* Excerto *
##############################

Intervenção do Presidente da Direcção da ACSG
na apresentação pública da obra
Muitos
saberão a história de Joana Luísa da Gama muito melhor do que eu e, por isso,
não tenho o direito de aqui a contar. Cabe-me, porém, assinalar o fascínio que
sobre mim sempre exerceu a figura e a personalidade de Joana Luísa a partir do
momento em que, por necessidade minha, primeiro, e por contingências várias,
depois, nos fomos encontrando ao longo destas duas décadas.
Desde que
lhe bati à porta, em data que não posso precisar, mas seguramente já depois de
1992, sempre o seu sorriso e a sua disponibilidade se me mostraram, assim como
sempre o motivo foi a obra de Sebastião da Gama: por vezes, para ler, outras
vezes, para investigar; outras ainda, para saber circunstâncias; de outras,
para me satisfazer dúvidas; em variadas vezes, para irmos falar sobre o poeta a
escolas; em todas essas vezes, para aprender.

##############################

* Pedido escrito A *
Indique se cada afirmação está de acordo com o excerto, justificando com as palavras exatas dele: (i) quem discursa afirma conhecer a história de Joana Luísa da Gama melhor do que muitos; (ii) quem discursa sabe a data exata em que bateu à porta de Joana Luísa; (iii) o motivo desses encontros foi sempre a obra de Sebastião da Gama.
* Pedido escrito B *
Reproduza palavra por palavra o trecho do excerto que vai desde "Intervenção do Presidente" até "destas duas décadas.".

* Material fornecido *
##############################

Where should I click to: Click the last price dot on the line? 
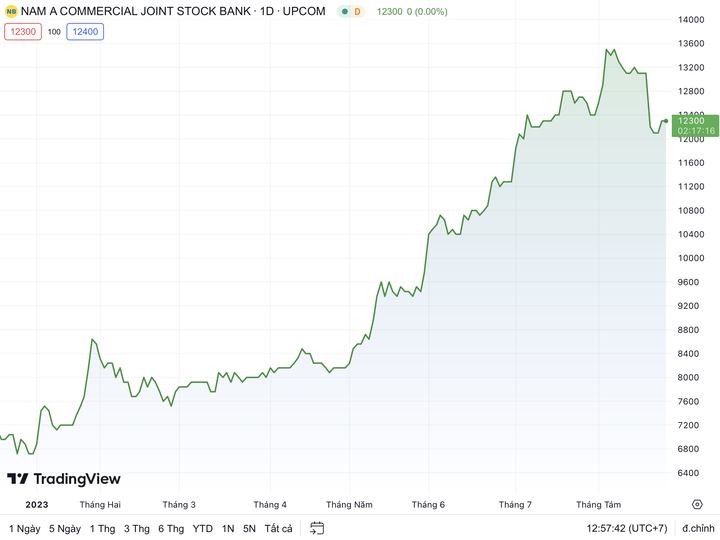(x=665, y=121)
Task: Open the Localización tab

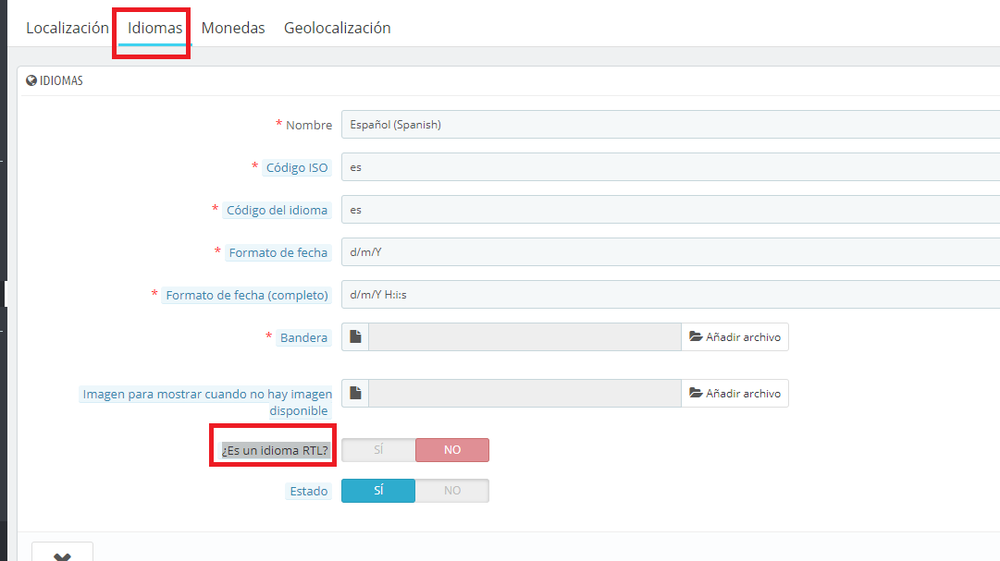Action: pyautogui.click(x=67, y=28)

##############################

* Resolução do exercício A *
(i) Não: "Muitos saberão a história de Joana Luísa da Gama muito melhor do que eu".
(ii) Não: "em data que não posso precisar".
(iii) Sim: "sempre o motivo foi a obra de Sebastião da Gama".

* Resolução do exercício B *
Intervenção do Presidente da Direcção da ACSG
na apresentação pública da obra
Muitos
saberão a história de Joana Luísa da Gama muito melhor do que eu e, por isso,
não tenho o direito de aqui a contar. Cabe-me, porém, assinalar o fascínio que
sobre mim sempre exerceu a figura e a personalidade de Joana Luísa a partir do
momento em que, por necessidade minha, primeiro, e por contingências várias,
depois, nos fomos encontrando ao longo destas duas décadas.